Toward Using Twitter Data to Monitor COVID-19 Vaccine Safety in Pregnancy: Proof-of-Concept Study of Cohort Identification

JMIR Form Res. 2022 Jan 6;6(1):e33792. doi: 10.2196/33792.

Abstract

Background: COVID-19 during pregnancy is associated with an increased risk of maternal death, intensive care unit admission, and preterm birth; however, many people who are pregnant refuse to receive COVID-19 vaccination because of a lack of safety data.

Objective: The objective of this preliminary study was to assess whether Twitter data could be used to identify a cohort for epidemiologic studies of COVID-19 vaccination in pregnancy. Specifically, we examined whether it is possible to identify users who have reported (1) that they received COVID-19 vaccination during pregnancy or the periconception period, and (2) their pregnancy outcomes.

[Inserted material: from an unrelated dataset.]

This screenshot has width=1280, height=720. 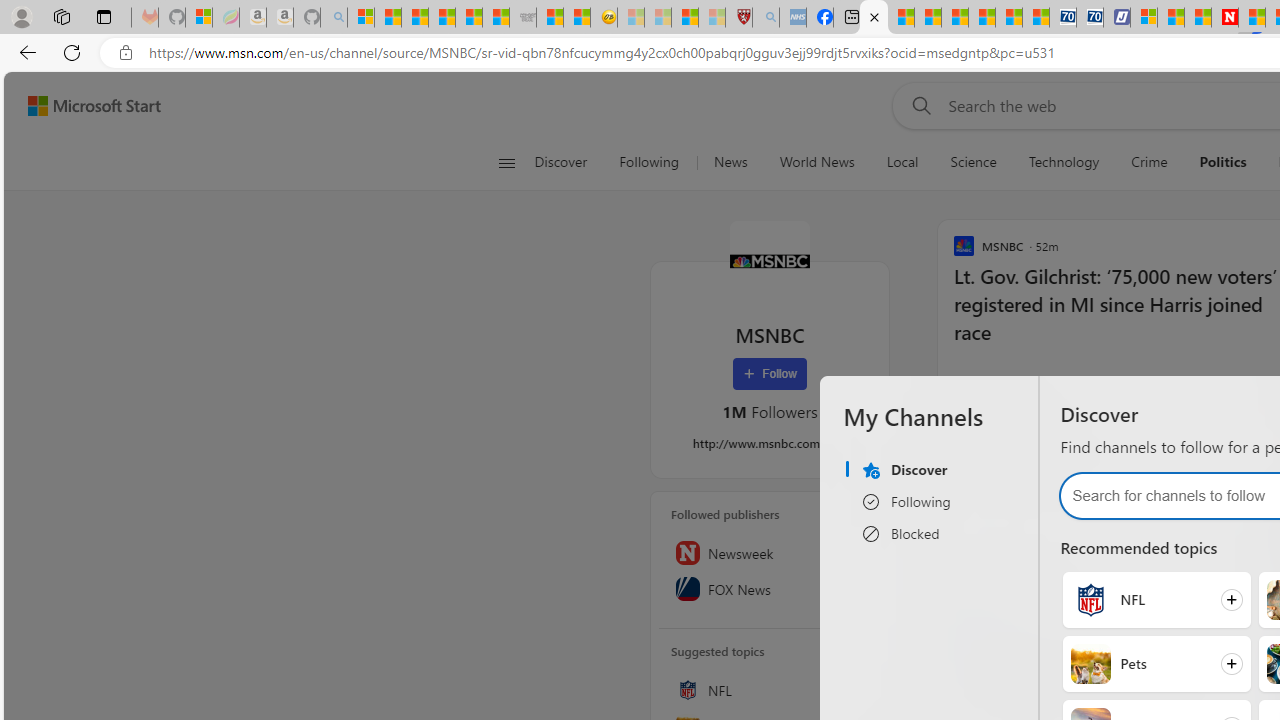 What do you see at coordinates (902, 162) in the screenshot?
I see `Local` at bounding box center [902, 162].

Methods: We developed regular expressions to search for reports of COVID-19 vaccination in a large collection of tweets posted through the beginning of July 2021 by users who have announced their pregnancy on Twitter. To help determine if users were vaccinated during pregnancy, we drew upon a natural language processing (NLP) tool that estimates the timeframe of the prenatal period. For users who posted tweets with a timestamp indicating they were vaccinated during pregnancy, we drew upon additional NLP tools to help identify tweets that reported their pregnancy outcomes.

Results: We manually verified the content of tweets detected automatically, identifying 150 users who reported on Twitter that they received at least one dose of COVID-19 vaccination during pregnancy or the periconception period. We manually verified at least one reported outcome for 45 of the 60 (75%) completed pregnancies.

Conclusions: Given the limited availability of data on COVID-19 vaccine safety in pregnancy, Twitter can be a complementary resource for potentially increasing the acceptance of COVID-19 vaccination in pregnant populations. The results of this preliminary study justify the development of scalable methods to identify a larger cohort for epidemiologic studies.

Keywords: COVID-19; COVID-19 vaccine; data mining; natural language processing; pregnancy outcomes; social media.